Il existe cependant quelques spécificités thérapeutiques de l'acné sur peau noire. En premier lieu, la possibilité de Dress syndromes sous minocycline est nettement plus fréquente chez les patients noirs chez lesquels il est formellement déconseillé d'utiliser ce médicament.
Par ailleurs, la réactivité des peaux noires à certains topiques comme les kératolytiques est plus exacerbée et pose parfois des problèmes de tolérance. Là encore, une information du patient est indispensable afin d'obtenir une bonne adhérence au traitement.
Devant l'impatience de certains sujets, il n'est pas inutile de répéter que les lésions hyperpigmentées finiront par disparaître spontanément au bout de quelques mois. Si les patients sont très en demande ou très gênés par ces lésions pigmentées, on peut associer au traitement anti-acnéique une crème cosmétique dépigmentante.
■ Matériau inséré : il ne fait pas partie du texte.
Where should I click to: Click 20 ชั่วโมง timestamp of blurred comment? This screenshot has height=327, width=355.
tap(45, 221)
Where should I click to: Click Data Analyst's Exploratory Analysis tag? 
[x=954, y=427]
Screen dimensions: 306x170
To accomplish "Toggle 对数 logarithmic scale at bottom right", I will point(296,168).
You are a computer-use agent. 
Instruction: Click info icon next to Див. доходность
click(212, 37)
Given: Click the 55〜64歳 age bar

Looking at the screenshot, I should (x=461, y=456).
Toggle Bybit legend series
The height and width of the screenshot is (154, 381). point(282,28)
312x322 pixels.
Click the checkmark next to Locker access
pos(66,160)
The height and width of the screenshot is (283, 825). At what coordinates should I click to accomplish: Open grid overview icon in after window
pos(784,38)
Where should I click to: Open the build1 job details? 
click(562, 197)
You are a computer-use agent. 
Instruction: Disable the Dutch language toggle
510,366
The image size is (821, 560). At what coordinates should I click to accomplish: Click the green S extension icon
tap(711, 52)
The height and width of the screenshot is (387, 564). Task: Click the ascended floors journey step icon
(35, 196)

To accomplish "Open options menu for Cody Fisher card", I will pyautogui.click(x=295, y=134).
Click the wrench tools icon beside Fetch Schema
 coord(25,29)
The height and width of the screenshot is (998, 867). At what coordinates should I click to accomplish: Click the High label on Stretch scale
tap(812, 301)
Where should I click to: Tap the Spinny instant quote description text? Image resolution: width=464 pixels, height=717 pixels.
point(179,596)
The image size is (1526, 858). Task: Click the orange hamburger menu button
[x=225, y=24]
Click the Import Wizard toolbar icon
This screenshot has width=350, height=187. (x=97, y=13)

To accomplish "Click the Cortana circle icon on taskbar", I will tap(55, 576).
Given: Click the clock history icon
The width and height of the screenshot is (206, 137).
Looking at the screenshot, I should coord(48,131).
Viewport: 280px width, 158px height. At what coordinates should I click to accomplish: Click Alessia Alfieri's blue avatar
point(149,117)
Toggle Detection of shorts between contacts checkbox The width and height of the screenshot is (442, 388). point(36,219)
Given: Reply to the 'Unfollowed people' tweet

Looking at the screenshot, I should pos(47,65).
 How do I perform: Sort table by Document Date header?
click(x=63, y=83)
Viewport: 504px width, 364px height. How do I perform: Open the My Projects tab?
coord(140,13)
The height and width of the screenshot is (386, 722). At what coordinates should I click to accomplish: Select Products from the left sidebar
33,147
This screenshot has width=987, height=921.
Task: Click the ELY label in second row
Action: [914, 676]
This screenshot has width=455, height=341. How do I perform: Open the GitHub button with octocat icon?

En revanche, l'isotrétinoïne est très efficace, et contrairement à certaines idées reçues, les règles d'utilisation, concernant en particulier les mesures contraceptives, sont très bien suivies. Il faut cependant penser, avant la prescription de cette molécule, aux séjours en zone ensoleillée en dehors de l'été : il n'est pas rare que certains patients partent pour des périodes prolongées.

Les réseaux.
Il existe, aujourd'hui, deux réseaux qui travaillent sur la peau noire. Le réseau ville-hôpital en collaboration avec l'hôpital Saint-Louis, qui travaille sur des projets de recherche clinique mais aussi sur la qualité de vie des patients. « Actuellement, nous nous intéressons au problème de la dépigmentation volontaire, en étudiant tous les aspects de la motivation des patients ainsi qu'aux méthodes possibles de sevrage. Je participe aussi à un réseau de médecins de ville multidisciplinaire. Il s'agit d'un lieu d'échange d'expériences concernant des pathologies différentes comme l'acné, le glaucome ou l'HTA, abordées dans une optique plus ethnologique », conclut le Dr Camille Fitoussi.

> Dr MATHIEU HERI * Paris, coauteur, avec le Dr Luc Solimovic du livre « Dermatologie sur peau noire en France métropolitaine », éditions Flammarion-Médecine-Sciences 2003.